Workout Programs for Men Over 35
Maintain a workout routine as you get older. Photo Credit Thinkstock/Stockbyte/Getty Images


According to the Encyclopedia of Sports Medicine and Science website, 35 years of age begins the young middle-aged group that lasts for 10 years. This is when the first signs of slowing down in terms of physical activity may begin. Along with being less active comes the chance to gain weight. By the time you are 35, you are not building strength at the rate you did just 10 years earlier. As you age, flexibility needs to be maintained by stretching, and regular exercise will help maintain bone health.

Manage Weight

Burning calories will help you lose weight. If you have any weight issues and resulting health issues, exercise can target lowering weight and building better health.
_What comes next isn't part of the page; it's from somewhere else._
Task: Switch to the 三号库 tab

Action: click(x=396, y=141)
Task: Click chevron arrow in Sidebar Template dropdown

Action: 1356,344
The Centers for Disease Control recommends a weekly workout program that involves at least 150 to 300 minutes of moderate exercise or 75 to 150 minutes of vigorous aerobic activity to help you manage your weight. High-impact aerobic activities, such as playing basketball, running or jogging or working out on a treadmill can burn the most calories.

Help Stress

Exercise can help you manage the stress you have in everyday life. You have endorphins in your brain that are activated when you work out. These endorphins are what's behind you feeling better, and you can keep them active on a daily basis. Exercise can take your mind off of what stresses you and help with anxiety as well.

Strength and Flexibility

Building strength and flexibility in your body are two of the main forms of exercise according the the University of Maryland Medical Center. When you include weightlifting and resistance training to build strength in your regular workout program, the muscles in your body will get stronger, and your bones will be healthier. Strength training can build muscle and bone density at every age. Easy muscle building exercises include push-ups, pull-ups and lifting weights. Flexibility helps you move better and have less joint pain. Stretching your muscles will help prevent cramping and getting hurt.

Keep Healthy

The University of Maryland Medical Center website states that after age 30, men will naturally begin to lose strength in their muscles. The American Heart Association has set target heart rates during exercise for all age groups. Aerobic activity on a regular basis where you reach your target heart rate is associated with building good health. Both low- and high-impact physical activities are beneficial to your health in terms of age-related issues, such as managing blood pressure, prevention of type 2 diabetes, joint problems, heart disease and boosting your good cholesterol.